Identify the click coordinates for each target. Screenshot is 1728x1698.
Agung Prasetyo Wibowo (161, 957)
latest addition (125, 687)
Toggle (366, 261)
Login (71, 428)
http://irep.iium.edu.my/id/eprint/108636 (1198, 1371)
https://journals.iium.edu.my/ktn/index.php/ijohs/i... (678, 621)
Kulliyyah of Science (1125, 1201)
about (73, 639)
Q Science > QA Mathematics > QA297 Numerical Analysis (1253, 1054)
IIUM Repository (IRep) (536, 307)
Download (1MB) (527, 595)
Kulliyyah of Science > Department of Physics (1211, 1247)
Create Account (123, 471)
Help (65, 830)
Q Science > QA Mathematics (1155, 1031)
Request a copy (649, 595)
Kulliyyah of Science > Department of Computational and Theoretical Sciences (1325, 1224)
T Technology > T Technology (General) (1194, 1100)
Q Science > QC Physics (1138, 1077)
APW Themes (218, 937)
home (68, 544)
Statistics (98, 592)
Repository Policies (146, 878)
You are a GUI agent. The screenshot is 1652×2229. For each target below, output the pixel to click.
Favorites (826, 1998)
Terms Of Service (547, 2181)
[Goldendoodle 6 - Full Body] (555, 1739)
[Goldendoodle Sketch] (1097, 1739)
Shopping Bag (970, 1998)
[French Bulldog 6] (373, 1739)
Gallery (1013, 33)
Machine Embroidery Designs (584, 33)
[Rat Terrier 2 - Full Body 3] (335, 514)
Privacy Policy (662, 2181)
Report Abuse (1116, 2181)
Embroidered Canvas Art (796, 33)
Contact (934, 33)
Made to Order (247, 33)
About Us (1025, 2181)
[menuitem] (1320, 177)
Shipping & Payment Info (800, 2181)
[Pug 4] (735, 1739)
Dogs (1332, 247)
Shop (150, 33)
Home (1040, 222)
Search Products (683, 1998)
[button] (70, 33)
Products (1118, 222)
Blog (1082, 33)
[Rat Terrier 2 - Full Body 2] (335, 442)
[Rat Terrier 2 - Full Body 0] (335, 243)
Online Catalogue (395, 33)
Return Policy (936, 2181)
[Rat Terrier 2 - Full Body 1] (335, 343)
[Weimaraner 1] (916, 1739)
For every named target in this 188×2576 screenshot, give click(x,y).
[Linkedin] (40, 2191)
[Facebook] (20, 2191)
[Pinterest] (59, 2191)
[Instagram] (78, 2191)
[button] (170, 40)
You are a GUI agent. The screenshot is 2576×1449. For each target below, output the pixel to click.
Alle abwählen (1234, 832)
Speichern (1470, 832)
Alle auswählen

• • • • • • •

§ **TASK GOAL**
Give back all the data exactly as written.

§ **OUTPUT OF THE TASK**
Identify the click coordinates for each target. Screenshot is 1728x1698.
Agung Prasetyo Wibowo (161, 957)
latest addition (125, 687)
Toggle (366, 261)
Login (71, 428)
http://irep.iium.edu.my/id/eprint/108636 (1198, 1371)
https://journals.iium.edu.my/ktn/index.php/ijohs/i... (678, 621)
Kulliyyah of Science (1125, 1201)
about (73, 639)
Q Science > QA Mathematics > QA297 Numerical Analysis (1253, 1054)
IIUM Repository (IRep) (536, 307)
Download (1MB) (527, 595)
Kulliyyah of Science > Department of Physics (1211, 1247)
Create Account (123, 471)
Help (65, 830)
Q Science > QA Mathematics (1155, 1031)
Request a copy (649, 595)
Kulliyyah of Science > Department of Computational and Theoretical Sciences (1325, 1224)
T Technology > T Technology (General) (1194, 1100)
Q Science > QC Physics (1138, 1077)
APW Themes (218, 937)
home (68, 544)
Statistics (98, 592)
Repository Policies (146, 878)
You are a GUI agent. The screenshot is 1652×2229. For each target below, output the pixel to click.
Favorites (826, 1998)
Terms Of Service (547, 2181)
[Goldendoodle 6 - Full Body] (555, 1739)
[Goldendoodle Sketch] (1097, 1739)
Shopping Bag (970, 1998)
[French Bulldog 6] (373, 1739)
Gallery (1013, 33)
Machine Embroidery Designs (584, 33)
[Rat Terrier 2 - Full Body 3] (335, 514)
Privacy Policy (662, 2181)
Report Abuse (1116, 2181)
Embroidered Canvas Art (796, 33)
Contact (934, 33)
Made to Order (247, 33)
About Us (1025, 2181)
[menuitem] (1320, 177)
Shipping & Payment Info (800, 2181)
[Pug 4] (735, 1739)
Dogs (1332, 247)
Shop (150, 33)
Home (1040, 222)
Search Products (683, 1998)
[button] (70, 33)
Products (1118, 222)
Blog (1082, 33)
[Rat Terrier 2 - Full Body 2] (335, 442)
[Rat Terrier 2 - Full Body 0] (335, 243)
Online Catalogue (395, 33)
Return Policy (936, 2181)
[Rat Terrier 2 - Full Body 1] (335, 343)
[Weimaraner 1] (916, 1739)
For every named target in this 188×2576 screenshot, give click(x,y).
[Linkedin] (40, 2191)
[Facebook] (20, 2191)
[Pinterest] (59, 2191)
[Instagram] (78, 2191)
[button] (170, 40)
You are a GUI agent. The screenshot is 2576×1449. For each target below, output the pixel to click.
Alle abwählen (1234, 832)
Speichern (1470, 832)
Alle auswählen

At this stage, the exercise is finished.